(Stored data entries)

# # #

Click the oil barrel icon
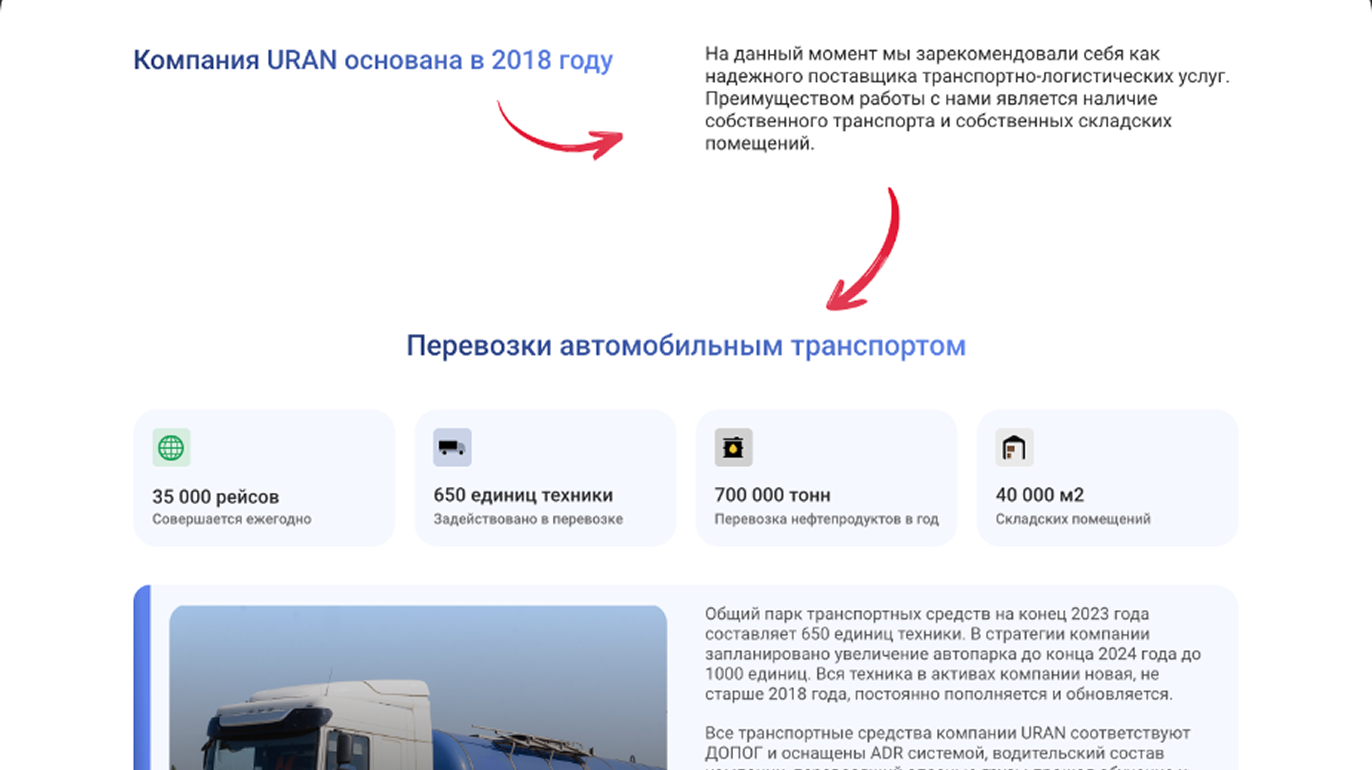Viewport: 1372px width, 770px height. click(733, 447)
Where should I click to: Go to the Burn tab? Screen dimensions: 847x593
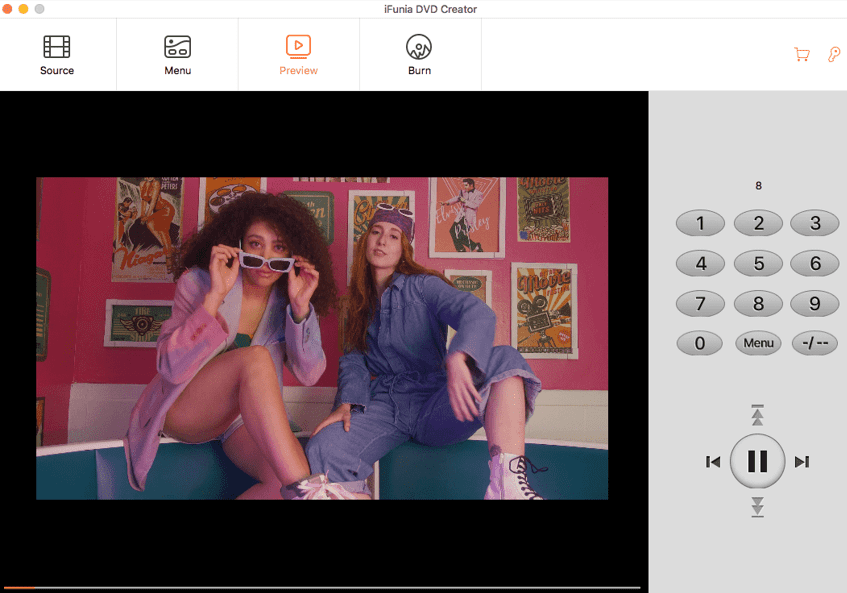coord(419,55)
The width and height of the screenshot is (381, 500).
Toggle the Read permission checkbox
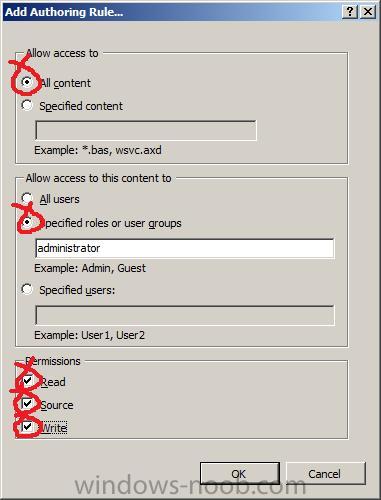point(27,381)
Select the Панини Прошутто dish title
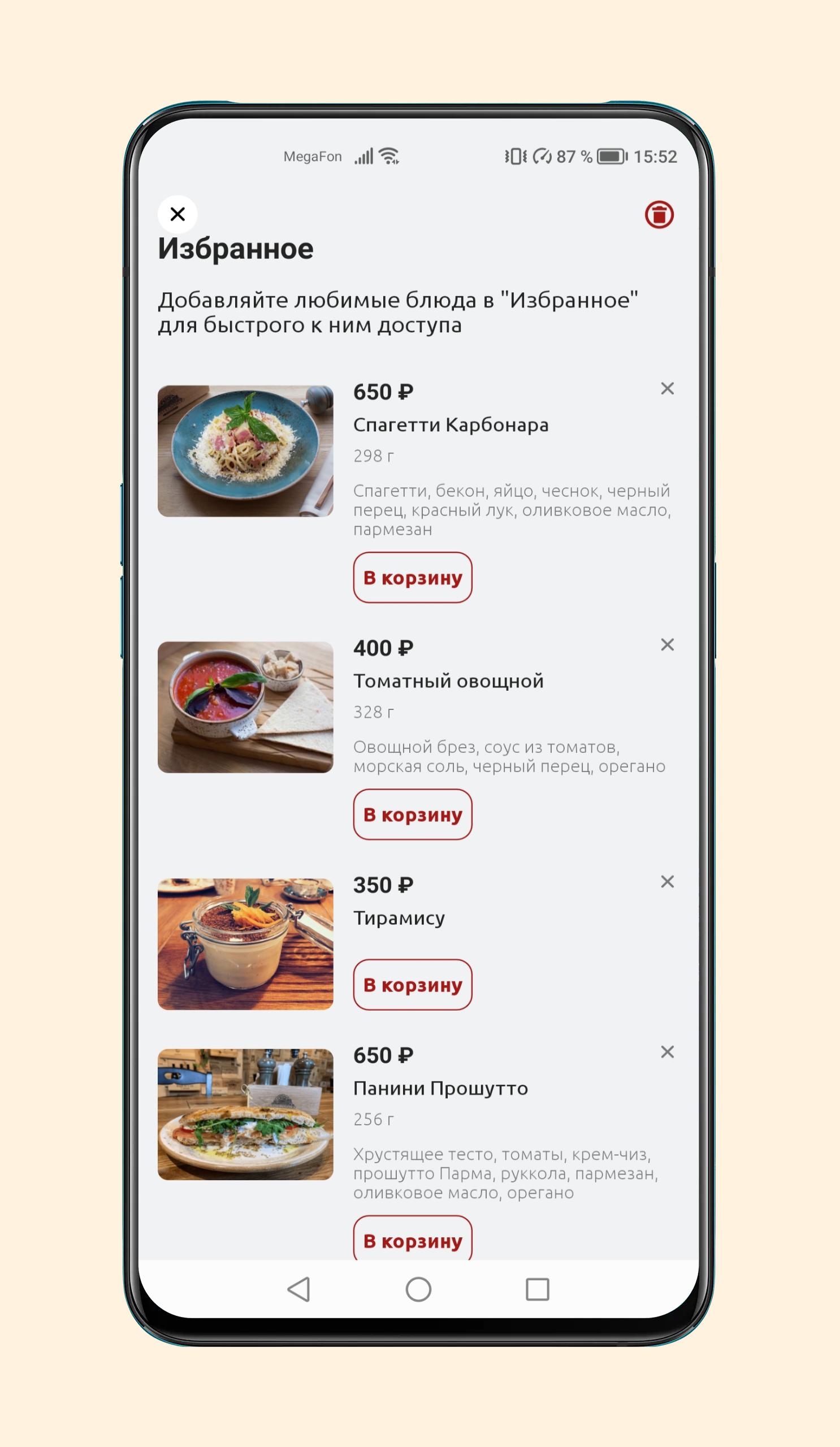This screenshot has height=1447, width=840. click(x=440, y=1088)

# # #

WHAT TO WORK ON:
All the lines above should be reproduced exactly, and none of the pictures.

RESPONSE:
Click the oil barrel icon
Viewport: 1372px width, 770px height. click(733, 447)
Where should I click to: Go to the Burn tab? Screen dimensions: 847x593
coord(419,55)
The width and height of the screenshot is (381, 500).
Toggle the Read permission checkbox
point(27,381)
Select the Панини Прошутто dish title
This screenshot has height=1447, width=840. click(x=440, y=1088)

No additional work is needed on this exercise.